Listed entries:
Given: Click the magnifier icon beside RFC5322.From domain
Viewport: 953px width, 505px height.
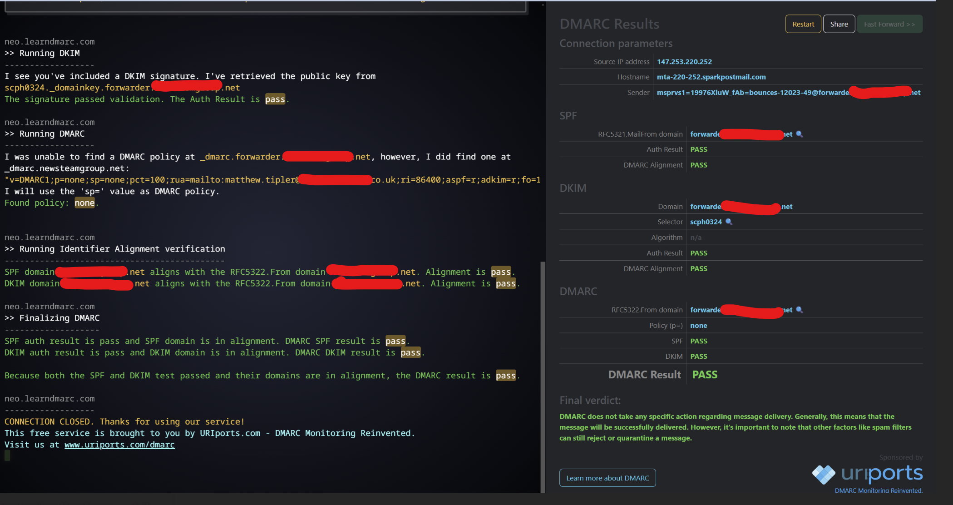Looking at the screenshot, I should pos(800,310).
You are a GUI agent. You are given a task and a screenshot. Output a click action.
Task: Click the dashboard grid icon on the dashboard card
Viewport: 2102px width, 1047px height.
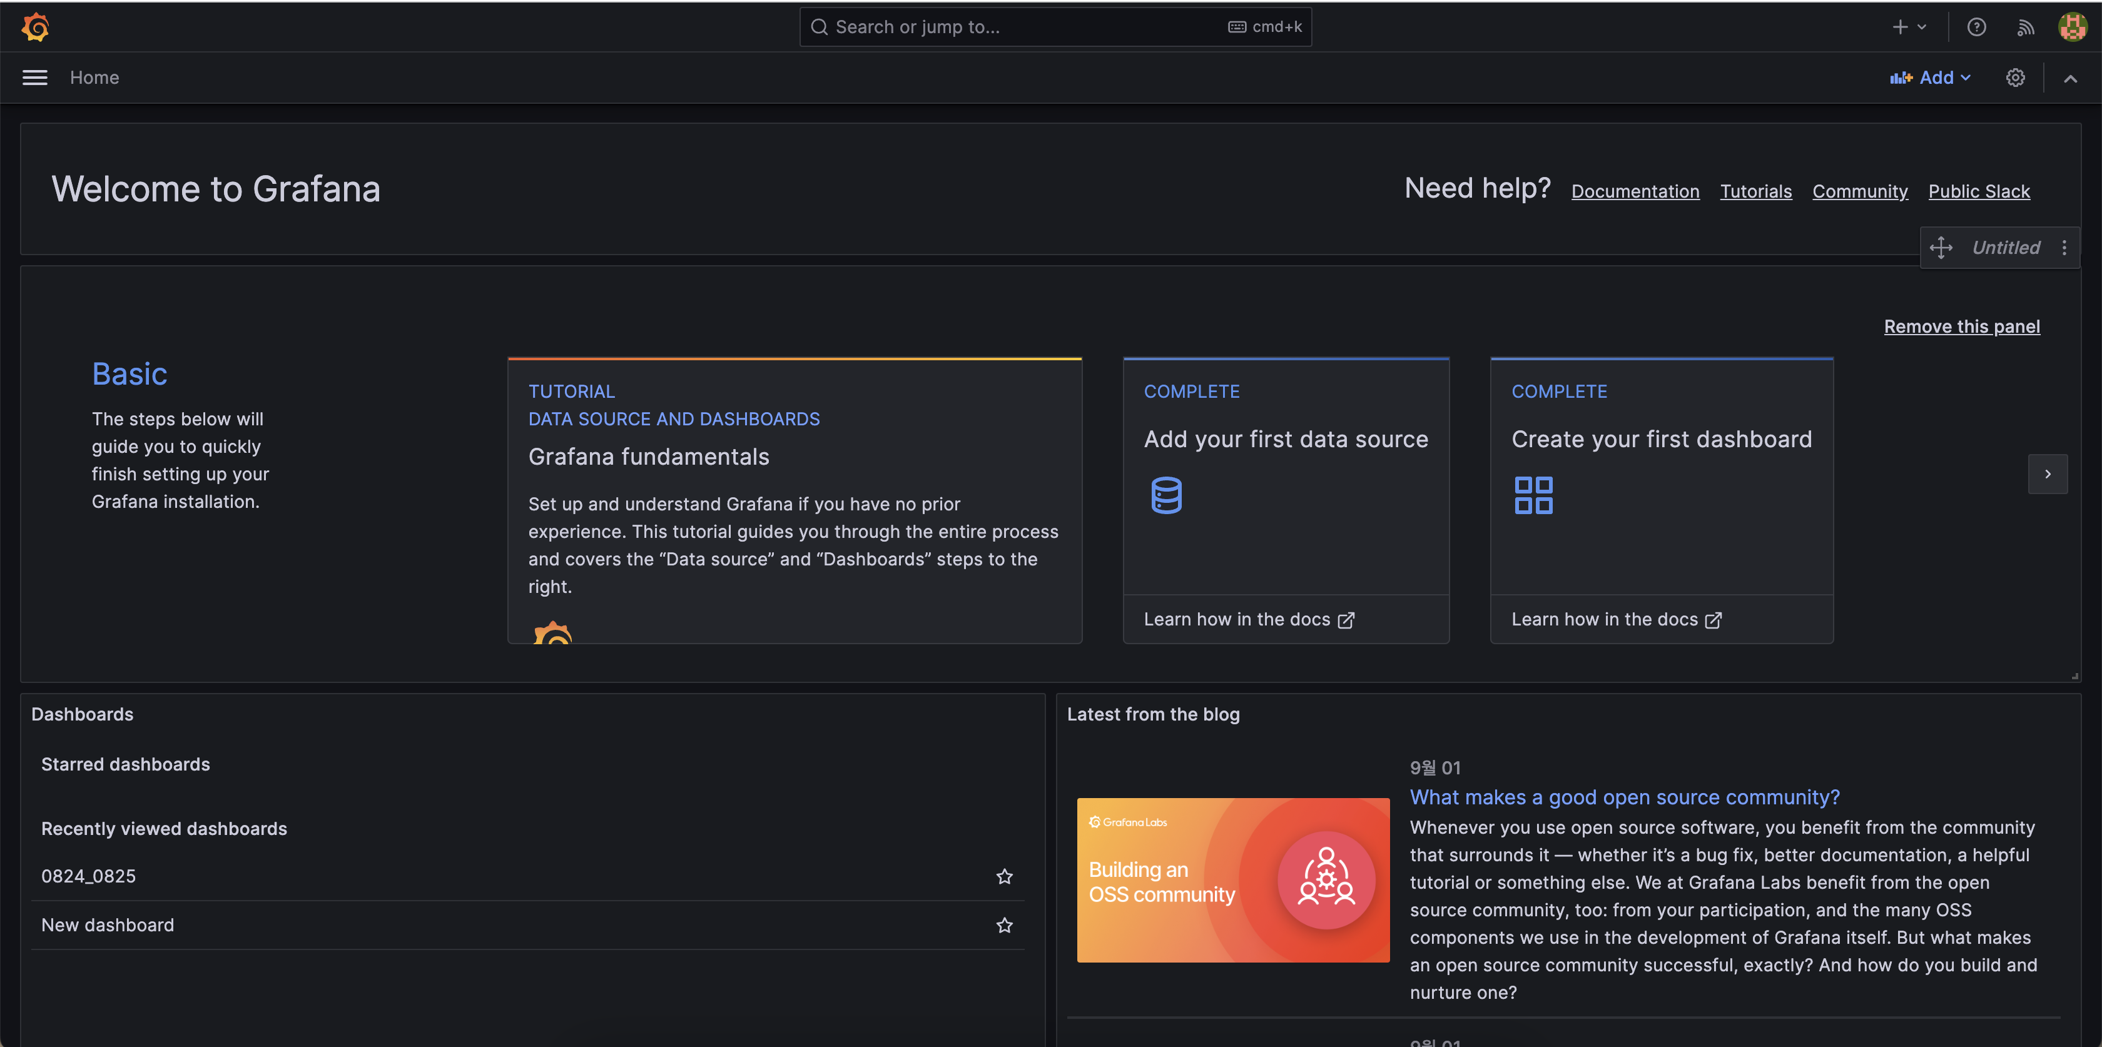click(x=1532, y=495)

* * *

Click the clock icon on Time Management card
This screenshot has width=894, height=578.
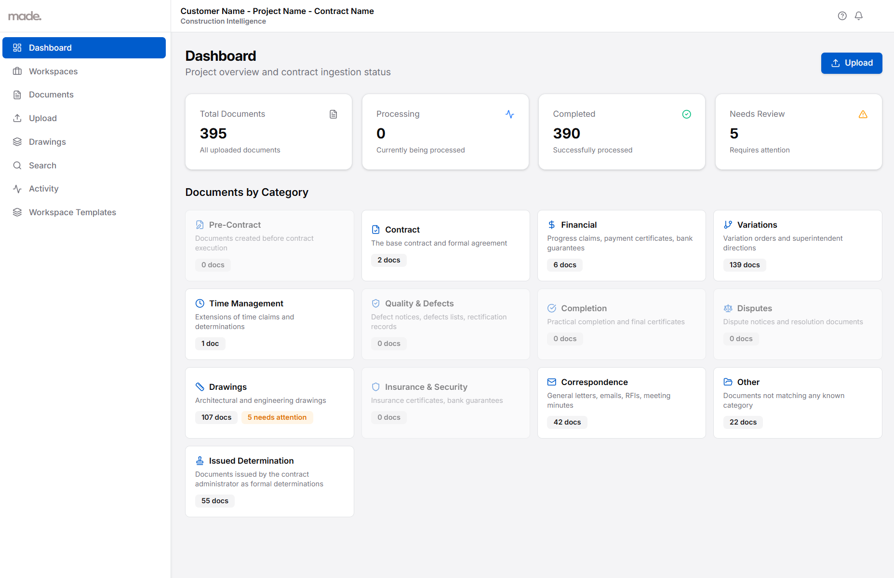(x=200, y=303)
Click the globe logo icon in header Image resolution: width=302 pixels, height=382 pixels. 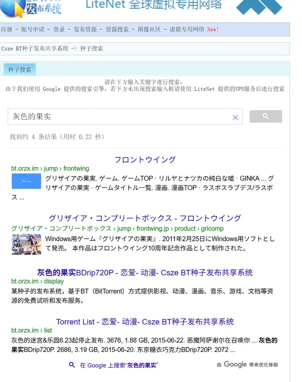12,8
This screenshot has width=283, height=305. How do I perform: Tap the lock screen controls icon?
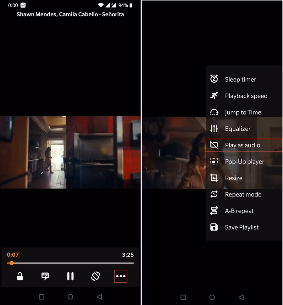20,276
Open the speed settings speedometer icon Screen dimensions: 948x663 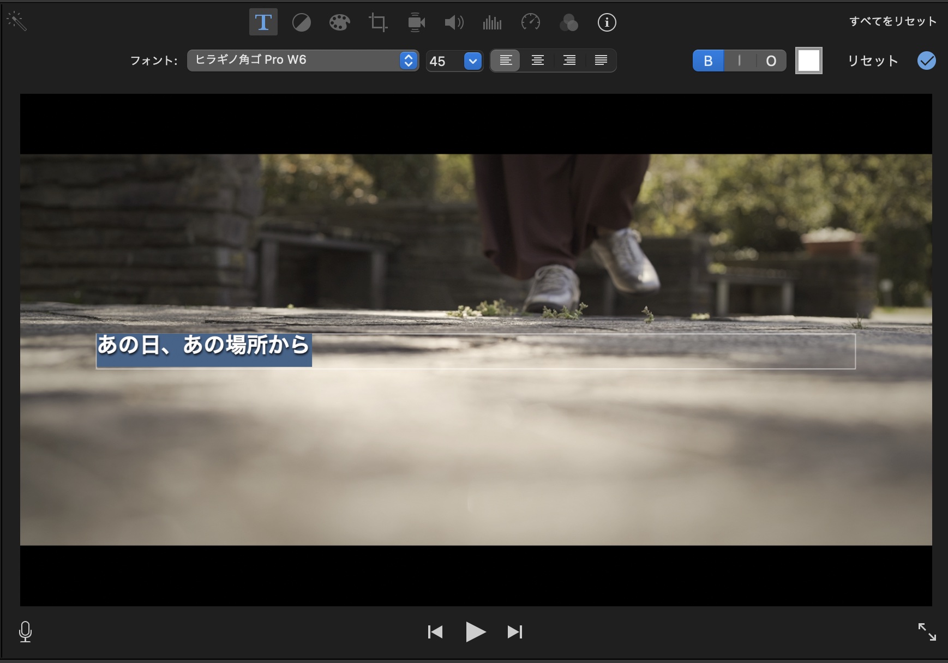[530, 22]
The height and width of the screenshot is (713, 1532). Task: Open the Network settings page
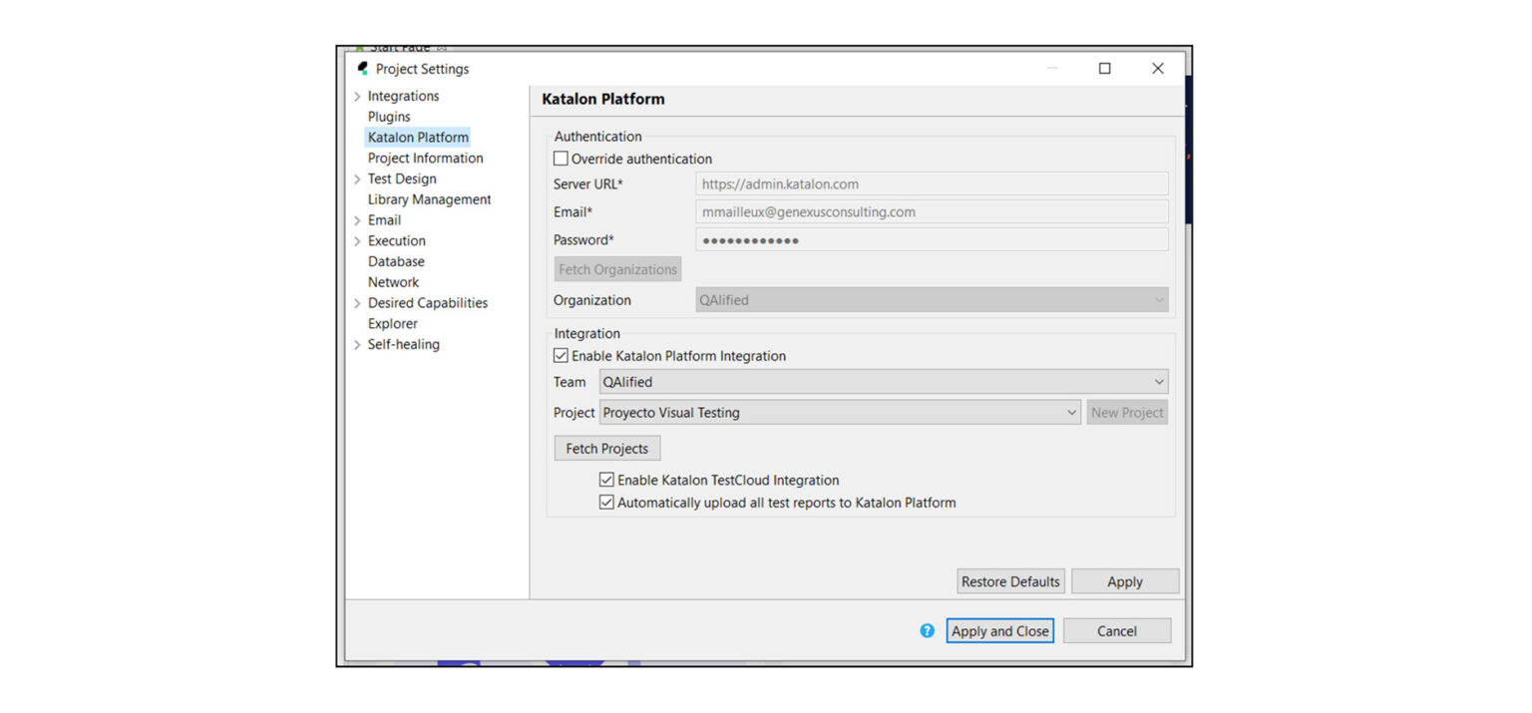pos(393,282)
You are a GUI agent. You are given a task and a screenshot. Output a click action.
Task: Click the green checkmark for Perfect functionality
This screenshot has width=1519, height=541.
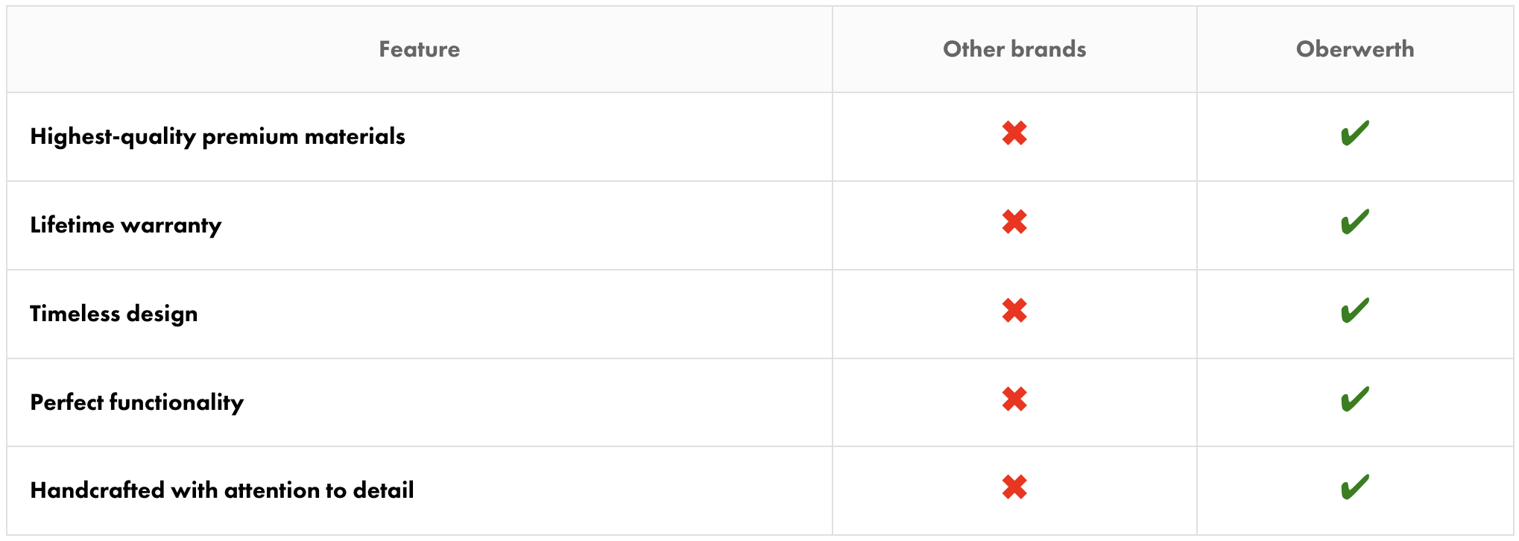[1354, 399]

Goal:
Rewrite the items from the line containing "Given: Click the" down to the line containing "click(x=1532, y=495)", swapping "magnifier icon" for "search icon" and keeping everything else the same. Leave the pictures out.

Exercise result:
Given: Click the search icon beside RFC5322.From domain
Viewport: 953px width, 505px height.
Looking at the screenshot, I should pos(800,310).
You are a GUI agent. You are given a task and a screenshot. Output a click action.
Task: Click the dashboard grid icon on the dashboard card
Viewport: 2102px width, 1047px height.
click(x=1532, y=495)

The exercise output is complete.